**DATA PROVIDED**
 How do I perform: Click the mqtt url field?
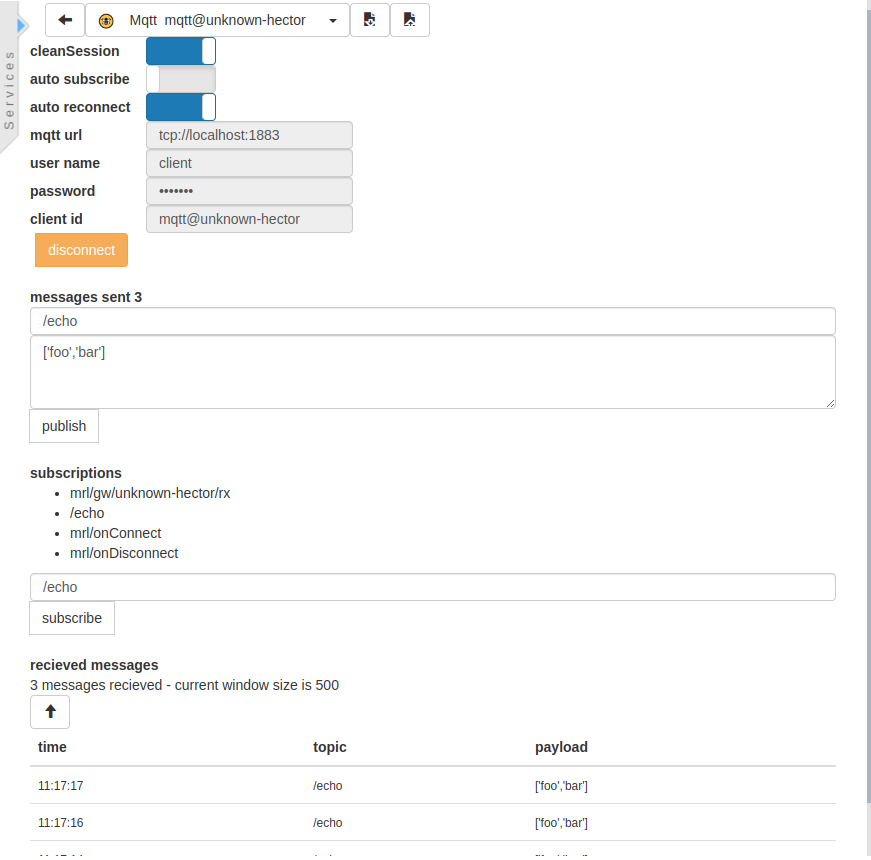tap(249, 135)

---

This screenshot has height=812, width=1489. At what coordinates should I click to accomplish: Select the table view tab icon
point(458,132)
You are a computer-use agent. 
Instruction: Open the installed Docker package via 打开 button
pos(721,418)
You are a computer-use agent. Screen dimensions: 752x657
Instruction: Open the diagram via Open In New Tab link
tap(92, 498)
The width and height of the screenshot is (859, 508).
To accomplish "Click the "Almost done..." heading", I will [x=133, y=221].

**INSTRUCTIONS FOR THE TASK**
I'd like the number of lines in the listing above that contain the string "agent", and only the number.

**EXERCISE OUTPUT**
2